# Problème avec Kali Linux sur iMac



## DirtyPuff (7 Février 2020)

Salut à tous,

Je me tourne vers la communauté pour essayer de trouver solution à mon p*%!$ de problème...

J'explique:

J'ai voulu installer Kali Linus sur mon iMac mi-2011, en dualboot...(oui je sais, la prochaine fois, ça sera via machine virtuelle!), j ai bien effectuer la partition de mon disque et alloué un espace pour l installation de Kali. Créer ma clé bootable avec Kali, OK, Install OK, jusqu'à ici tout va bien... Kali fonctionne nickel, sauf petit probleme de clavier souris mais résolûmes avec des filaires qui trainer dans le fond de mon garage.

MON PROBLEME....Impossible de revenir sous mac.... je démarre, redémarre, et re re démarre... toujours Kali.... 
Plus d'accès au choix boots....HELP.....Please....

Merci d'avance.


----------



## sinbad21 (7 Février 2020)

Bonjour, 
As-tu essayé de redémarrer avec la touche alt, ou avec cmd+r ?


----------



## DirtyPuff (8 Février 2020)

sinbad21 a dit:


> Bonjour,
> As-tu essayé de redémarrer avec la touche alt, ou avec cmd+r ?
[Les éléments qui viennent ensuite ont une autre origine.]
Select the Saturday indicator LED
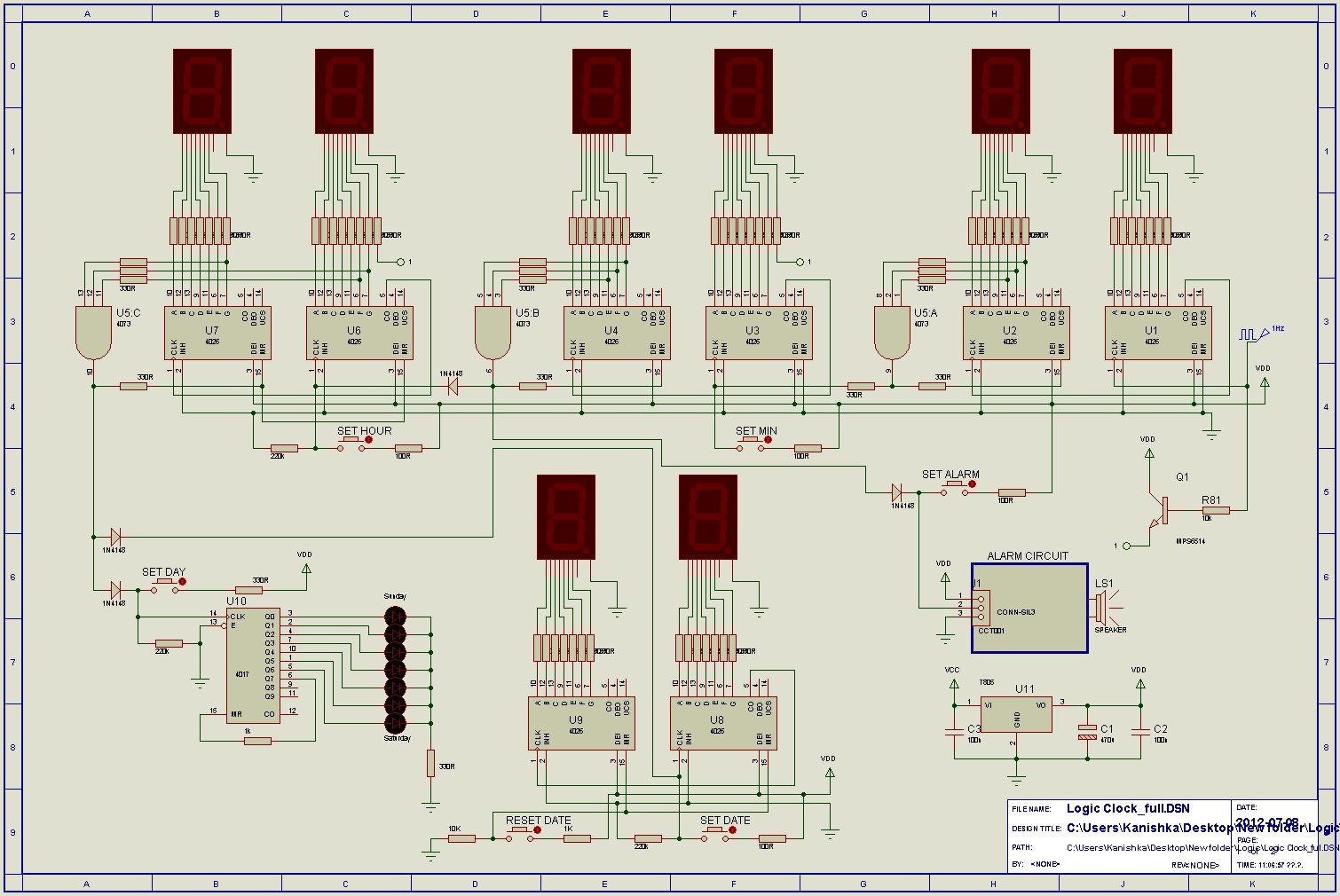 click(395, 723)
Oui évidemment... mais nada...


----------



## sinbad21 (9 Février 2020)

DirtyPuff a dit:


> Oui évidemment... mais nada...


Faudrait que sous Linux tu lances GParted et que tu fasses une copie d'écran.


----------



## polux748 (19 Avril 2020)

Bonjour.

Je ne suis pas très spécialiste sur ce sujet. Mais as tu penser, avant d'avoir fait tout ça, de télécharger rEFIt sous Mac OS ? Après, faudrais voir, s'il y a un équivalent sous Kali.


----------



## Nikware (19 Avril 2020)

reFind est la solution.
Ayant eu la meme mésaventure, je l'ai installé (copié) sur une clé Usb.
Cela m'a permit de 'booter' sous MacOs, et de remettre celui-ci comme Os de démarrage via les préférences du disque de démarrage.


----------



## Invité (21 Avril 2020)

Et en gardant la touche "x" enfoncée au gong ?
Si ça fait redémarrer l'ordi, il bootera sur OsX


----------